→ THE EXERCISE
In the records below, rewrite the stretch from the line containing "Download Windows Installer .msi 32-bit" through the line containing "pos(354,244)", swapping "Installer" for "Package" and keeping everything else the same. Leave the pictures out.

→ EXERCISE INPUTS
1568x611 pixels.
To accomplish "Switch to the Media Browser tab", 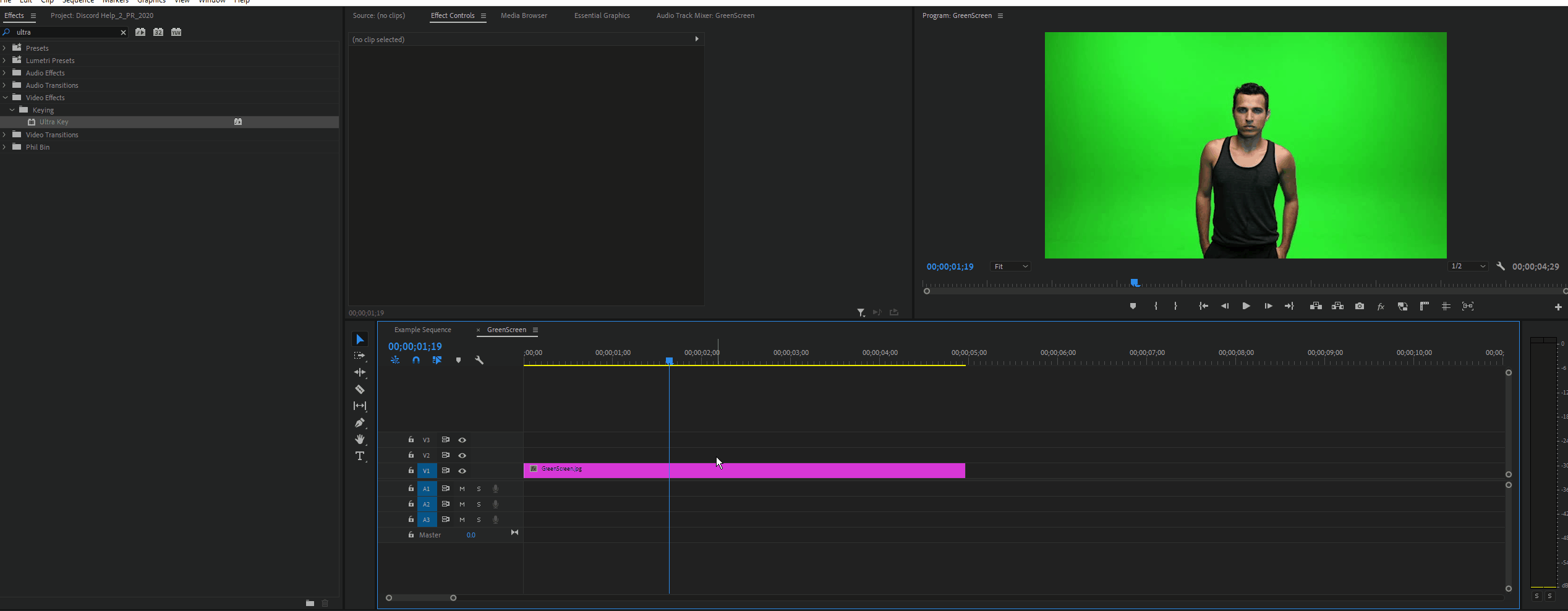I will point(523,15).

==

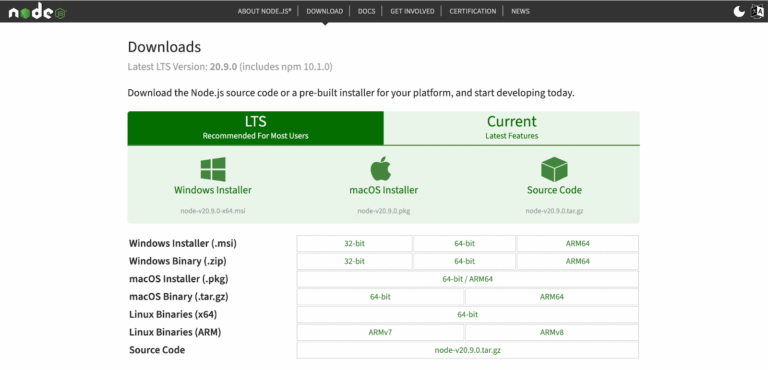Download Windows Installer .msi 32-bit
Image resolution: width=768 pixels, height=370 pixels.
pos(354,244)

→ CORRECT RESULT
Download Windows Package .msi 32-bit
Image resolution: width=768 pixels, height=370 pixels.
pos(354,244)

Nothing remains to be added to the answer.